Apprendre à assumer fraternellement nos complexités
Chronique de Bernard Ginisty du 15 janvier 2025
Depuis plusieurs années, nous assistons à ce que l’on peut appeler, pour reprendre le titre d’un ouvrage de Frédéric Nietzsche, à un « crépuscule des idoles » dans le monde catholique. Dès le début de son pontificat, le pape François avait perçu l’émergence de ce moment critique : « Depuis le concile Vatican II, nous avons eu des idéologies révolutionnaires suivies d’idéologies restaurationistes Dans tous les cas, ce qui les caractérise, c’est la rigidité. La rigidité est le signe du mauvais esprit qui cache quelque chose. Ce qui est caché peut ne pas être révélé pendant longtemps, jusqu’à ce qu’un scandale éclate. Ces dernières années, nous avons vu finir une quantité non négligeable de groupes dans l’Église – des mouvements toujours marqués par leur rigidité et leur autoritarisme. Les dirigeants et les autres membres se présentaient comme des restaurateurs de la doctrine et de l’Église, mais ce que nous apprenons plus tard de leur vie nous dit le contraire. Tôt ou tard, il y aura une révélation choquante concernant le sexe, l’argent et le contrôle des esprits » (1). Jean Vanier, Marthe Robin, les Frères dominicains Philippe, un certain nombre de « bergers » charismatiques et aujourd’hui, l’Abbé Pierre , presque canonisés de leur vivant,illustrent ce propos (2)
Peut-être faut-il s’interroger sur le contexte médiatique, friand à la fois de mise en scène de personnages sublimes et de leur déconstruction. Pour reprendre un alexandrin de Racine dans Britannicus, ils ne méritaient probablement « ni cet excès d’honneur, ni cette indignité ». Plus fondamentalement, nous avons la tentation de peupler l’histoire et la société d’anges ou de démons pour échapper à notre condition humaine.
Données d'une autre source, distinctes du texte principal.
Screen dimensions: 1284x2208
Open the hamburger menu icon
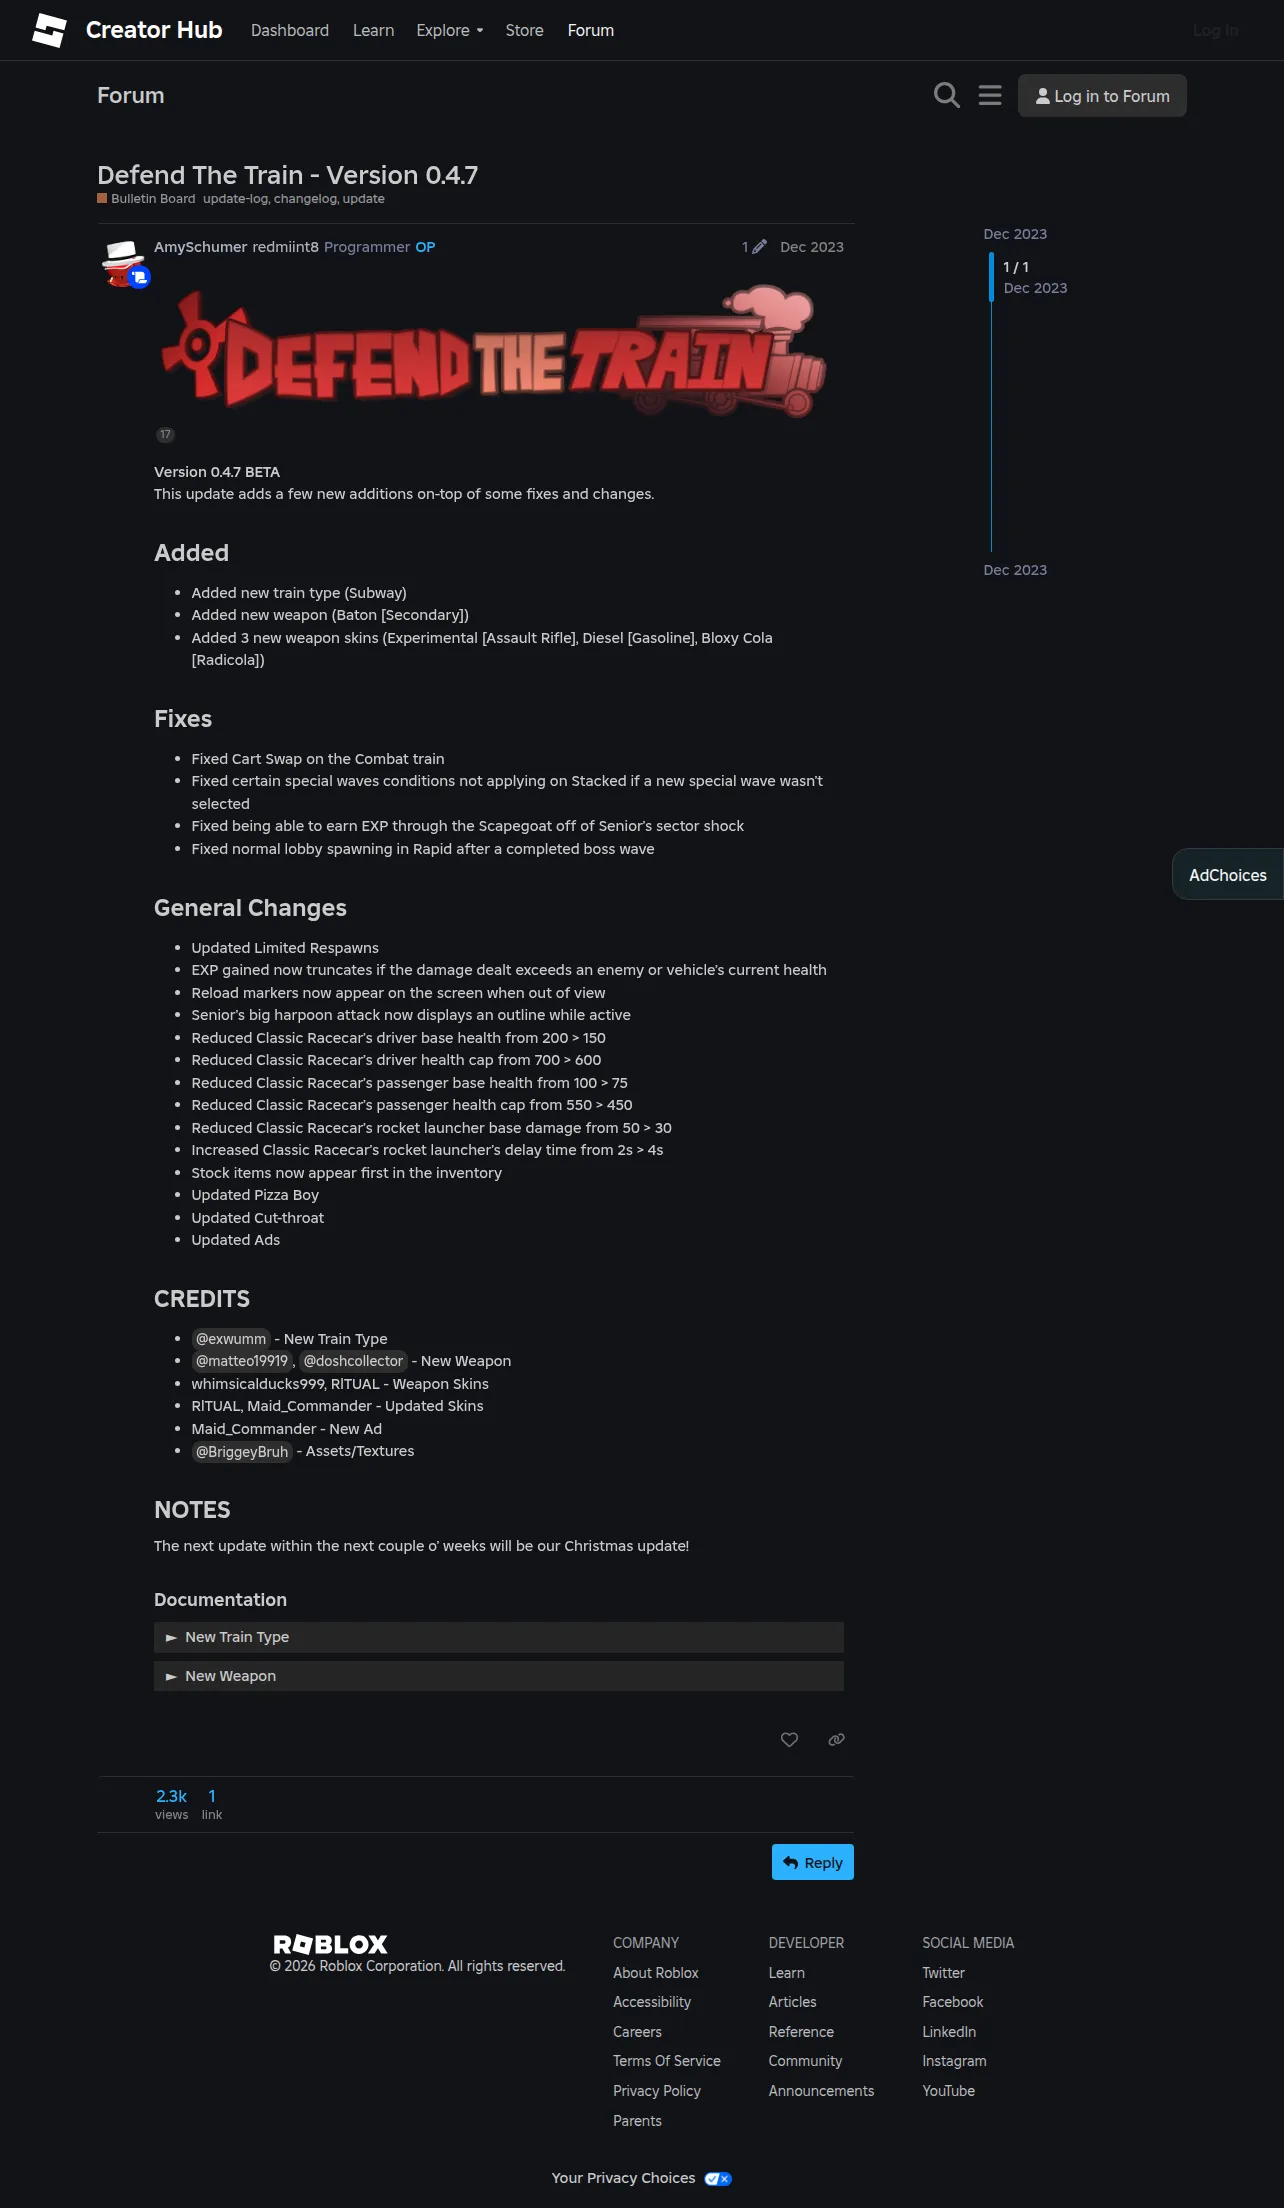click(990, 95)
Sur ce point Blaise Pascal est un maitre en lucidité pour nous éviter ces dérives: « C’est sortir de l’humanité que de sortir du milieu (…) Il est dangereux de trop faire voir à l’homme combien il est égal aux bêtes sans lui montrer sa grandeur. Il est encore dangereux de lui trop faire voir sa grandeur sans sa bassesse. Il est encore plus dangereux de lui laisser ignorer l’un et l’autre. (…) L’homme n’est ni ange ni bête, et le malheur veut que qui veut faire l’ange fait la bête ». Dès lors il prend ses distances avec les dévots des « pères spirituels » comme avec les inquisiteurs, leur demandant de rester « ceux qui cherchent » : « Je blâme également, et ceux qui prennent parti de louer l’homme, et ceux qui le prennent de le blâmer, et ceux qui reprennent de se divertir ; et je ne puis approuver que ceux qui cherchent en gémissant » (3).
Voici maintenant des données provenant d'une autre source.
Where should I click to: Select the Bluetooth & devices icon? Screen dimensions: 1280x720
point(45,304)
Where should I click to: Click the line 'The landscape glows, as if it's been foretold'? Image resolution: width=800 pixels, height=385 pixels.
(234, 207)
En ces temps où trop de responsables et de médiassont en quête de boucs émissaires pour expliquer ce qui va mal, ces propos me paraissent d’une grande actualité. La tentation de diaboliser l’autre, pour extérioriser le mal que l’on porte en soi, constitue le risque majeur de toute politique qui se veut généreuse.La pensée binaire qui divise le monde en bien et mal, en vrai et faux, en vice et vertu reste une pensée infantile incapable d’assumer la complexité et l’ambiguïté de l’être humain. Pour éviter ces impasses, le philosophe Emmanuel Lévinas nous invite à quitter les catéchismes religieux ou idéologiques, pour lesquels à chaque question il y aurait uneseule bonne réponse : « Il se trouve – et c’est là la grande sagesse qui anime le Talmud – que les principes généraux et généreux peuvent s’intervertir dans l’application. Toute pensée généreuse est menacée par son stalinisme. La grande force de la casuistique du Talmud, c’est d’être la discipline spéciale qui cherche dans le particulier le moment précis où le principe général court le danger de devenir son propre contraire, qui surveille le général à partir du particulier. Cela nous préserve de l’idéologie. L’idéologie, c’est la générosité et la clarté du principe qui n’ont pas tenu compte de l’inversion qui guette ce principe généreux : le Talmud, c’est la lutte avec l’Ange » (4). Cette pensée talmudique pourra nous éviter de peupler notre univers mental d’anges ou de démons, pour nous ouvrir à la grande fraternité des hommes capables de partager humblement leur complexité.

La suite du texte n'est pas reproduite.